Revista de Saúde Pública
On-line version ISSN 1518-8787Print version ISSN 0034-8910
BALDANI, Márcia Helena; ALMEIDA, Eurivaldo Sampaio de and ANTUNES, José Leopoldo Ferreira. Equity and provision of public dental services in the State of Paraná, Southern Brazil. Rev. Saúde Pública [online]. 2009, vol.43, n.3, pp.446-454. ISSN 1518-8787. http://dx.doi.org/10.1590/S0034-89102009000300008.
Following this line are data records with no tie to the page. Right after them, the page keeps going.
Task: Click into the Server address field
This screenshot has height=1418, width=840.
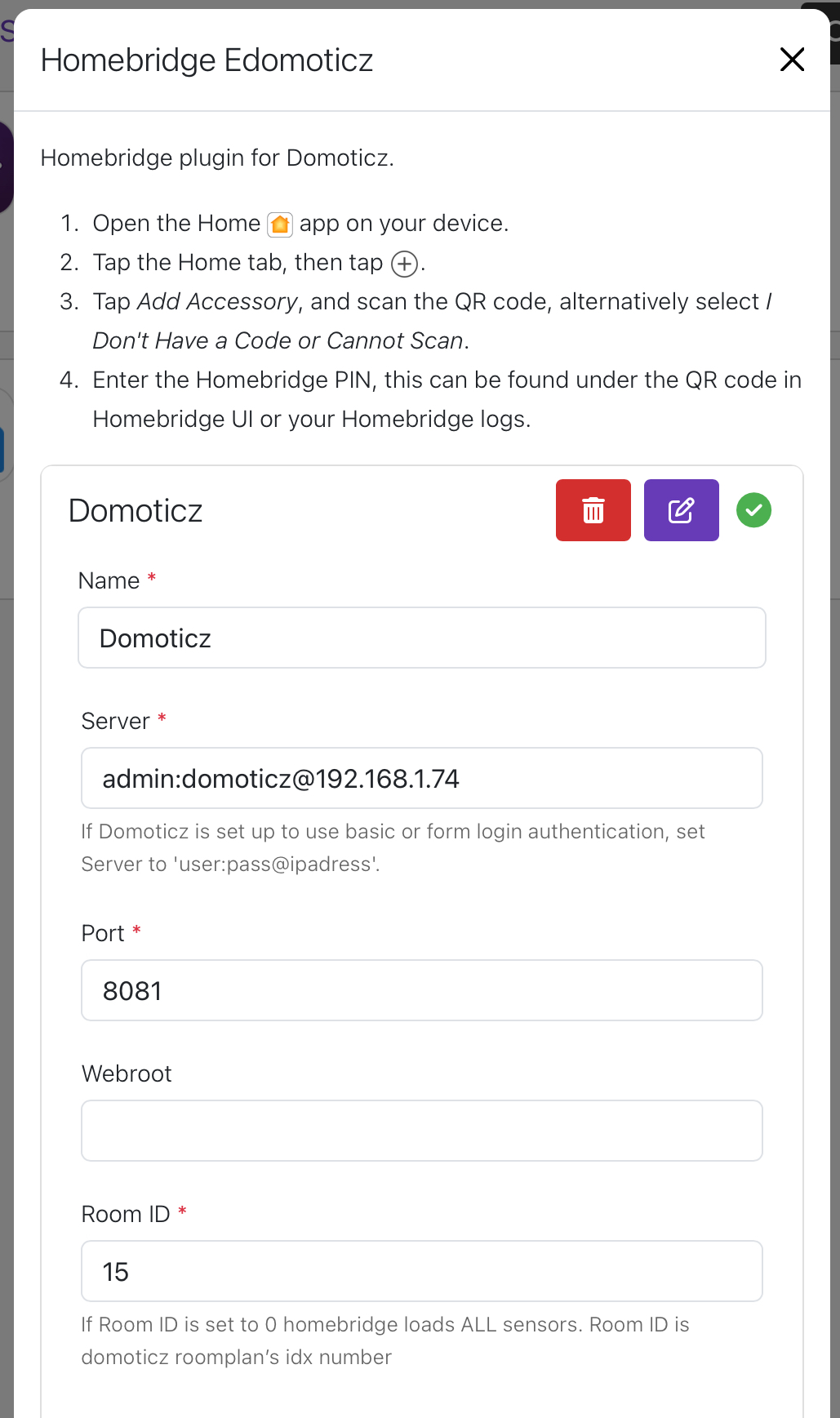Action: (421, 778)
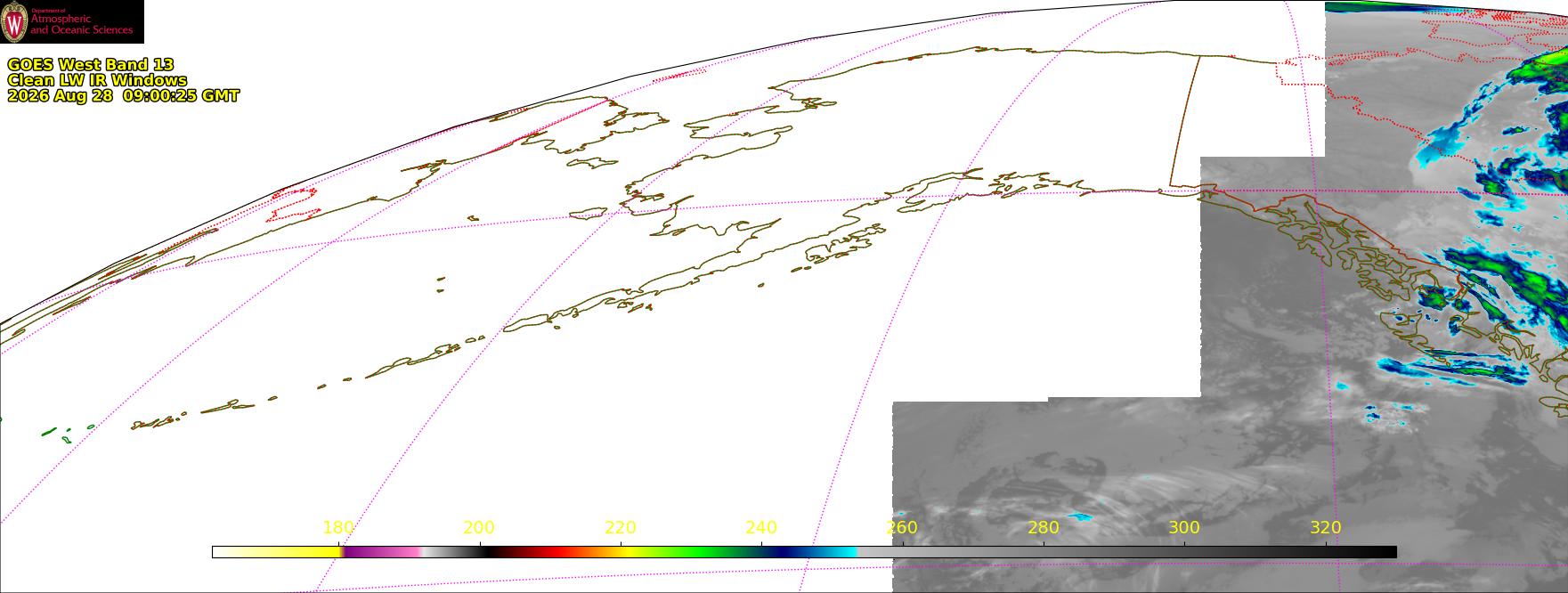Click the 280 temperature scale label

click(1044, 527)
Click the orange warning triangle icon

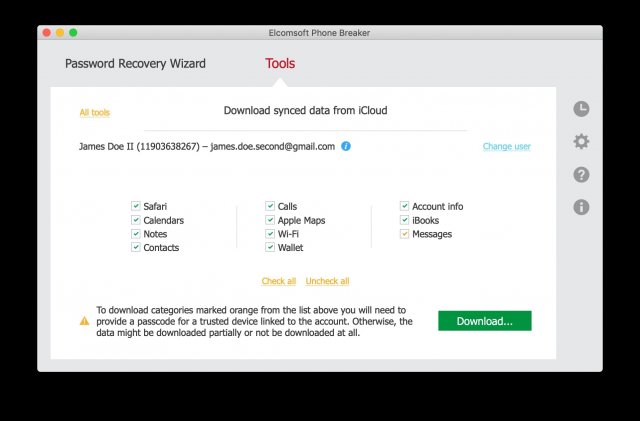[x=84, y=321]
OBJECTIVE: To assess the association between socioeconomic indicators of provision of public dental services and allocation of financial resources in health and to identify whether this association reinforced the promotion of vertical equity. METHODS: A cross-sectional ecological study was conducted based on data obtained from the Brazilian Ministry of Health data system for 399 cities in the State of Paraná (Southern Brazil) between 1998 and 2005. Socioeconomic condition was measured by the Human Development Index in the cities studied, as well as by some indicators of income, education and sanitation, which were obtained from the Brazilian Institute of Geography and Statistics database. Data were analyzed using nonparametric statistical tests: Spearman's rank correlation coefficient, Friedman and Mann-Whitney tests. RESULTS: A redistribution trend of federal resources for primary health care in municipalities was seen. The provision of dental health services increased after the government launched the Family Health Strategy. An expanded provision of dental procedures was reported during the study period with a pro-equity trend of the utilization of dental services in primary health care. CONCLUSIONS: There was seen a redistribution or pro-equity trend in the provision of dental services in the state of Paraná with higher per capita provision of resources or services in cities with the lowest socioeconomic indicators. This trend is consistent with the recent programmatic guidelines of the Brazilian Ministry of Health.
Keywords : Dental Health Services [supply & distribution]; Dental Care; Health Services Accessibility; Equity in Access; Health Inequalities; Socioeconomic Factors.